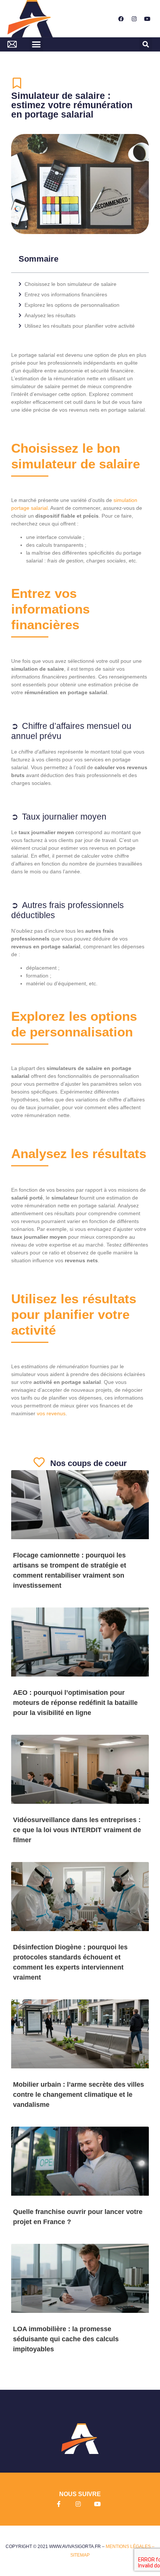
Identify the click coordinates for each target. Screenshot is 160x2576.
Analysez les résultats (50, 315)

...

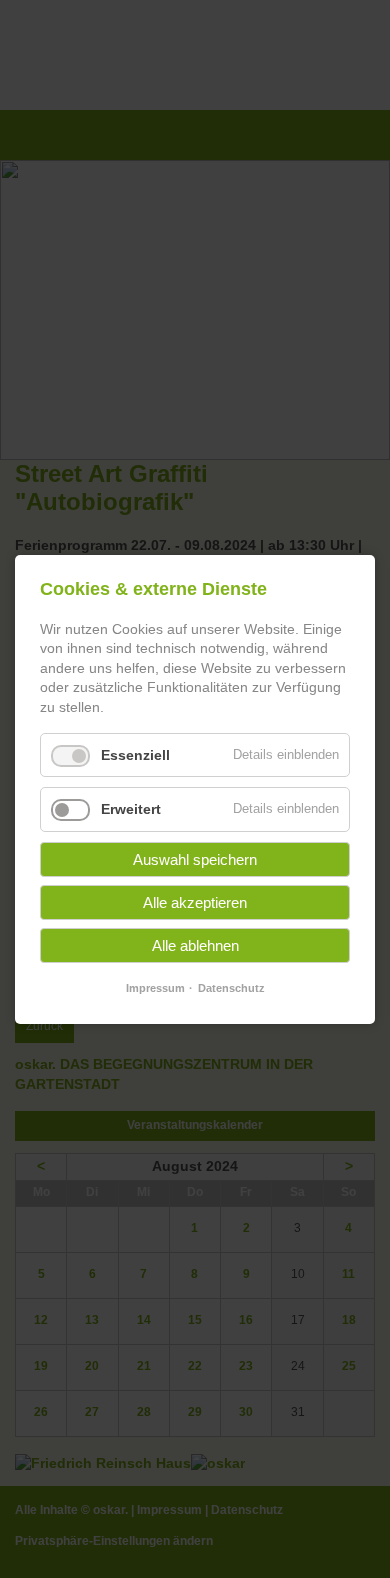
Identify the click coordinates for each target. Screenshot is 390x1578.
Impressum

...

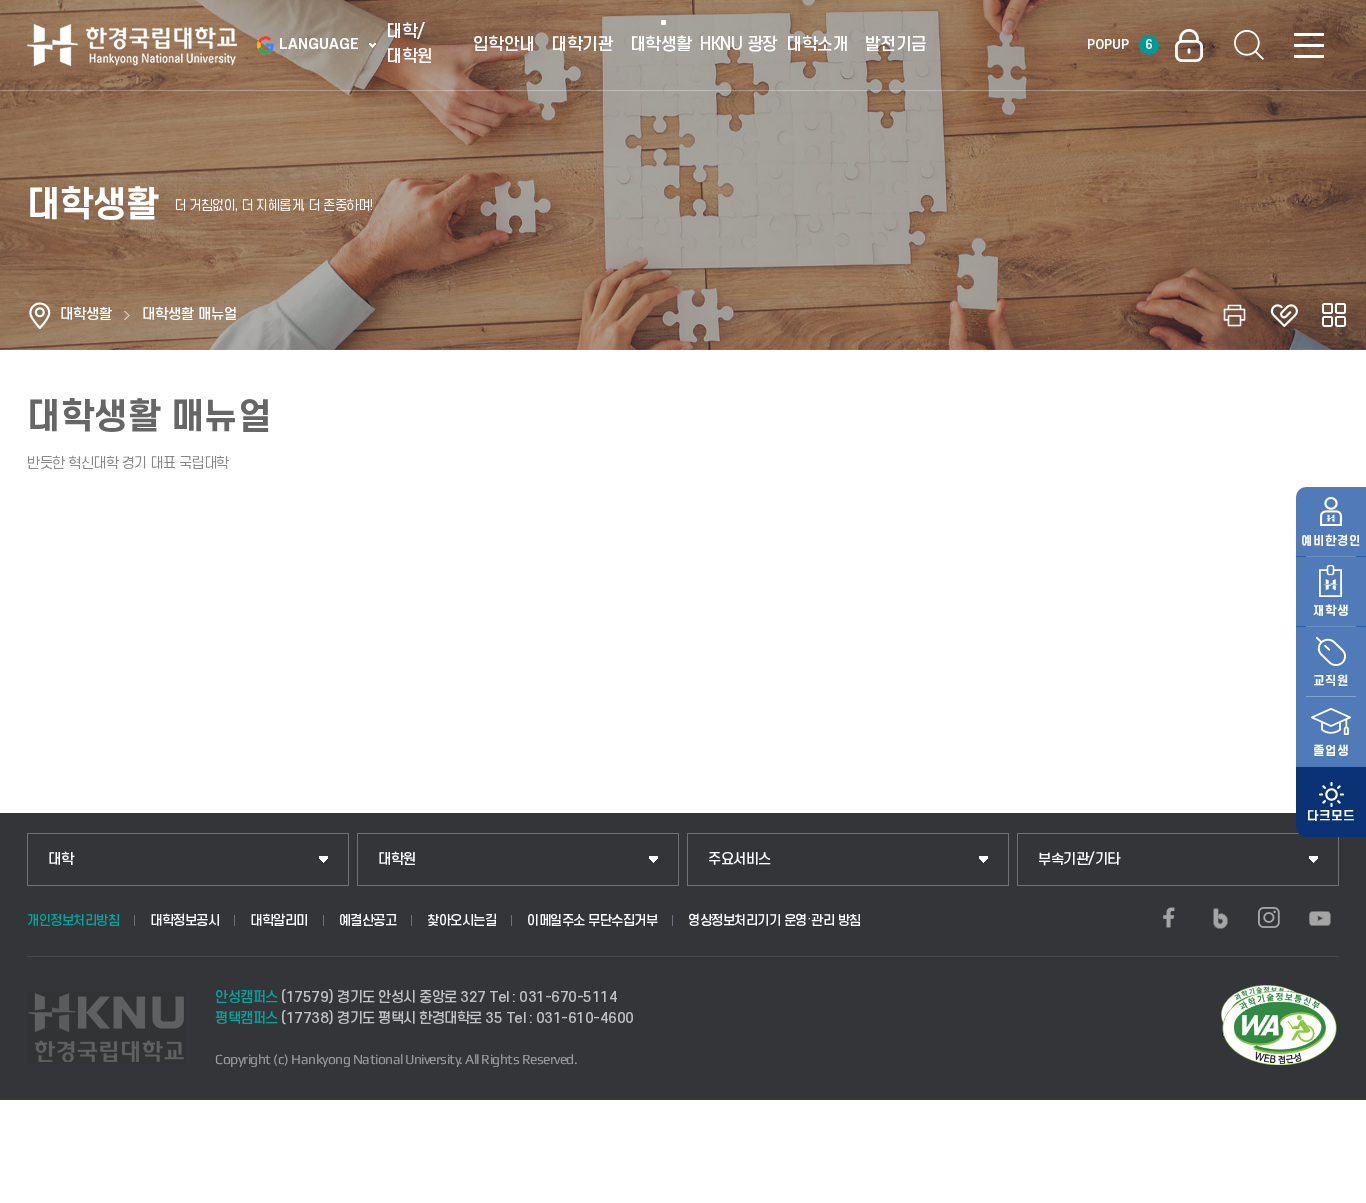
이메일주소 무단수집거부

# WHAT THIS TASK INVOLVES
Please find, in the entries above, every line where "each" occurs, and copy it.

# TASK RESPONSE
Identify the click coordinates for each target. Screenshot is 160x2576.
Identify the click coordinates for each target. Screenshot is 390x1578.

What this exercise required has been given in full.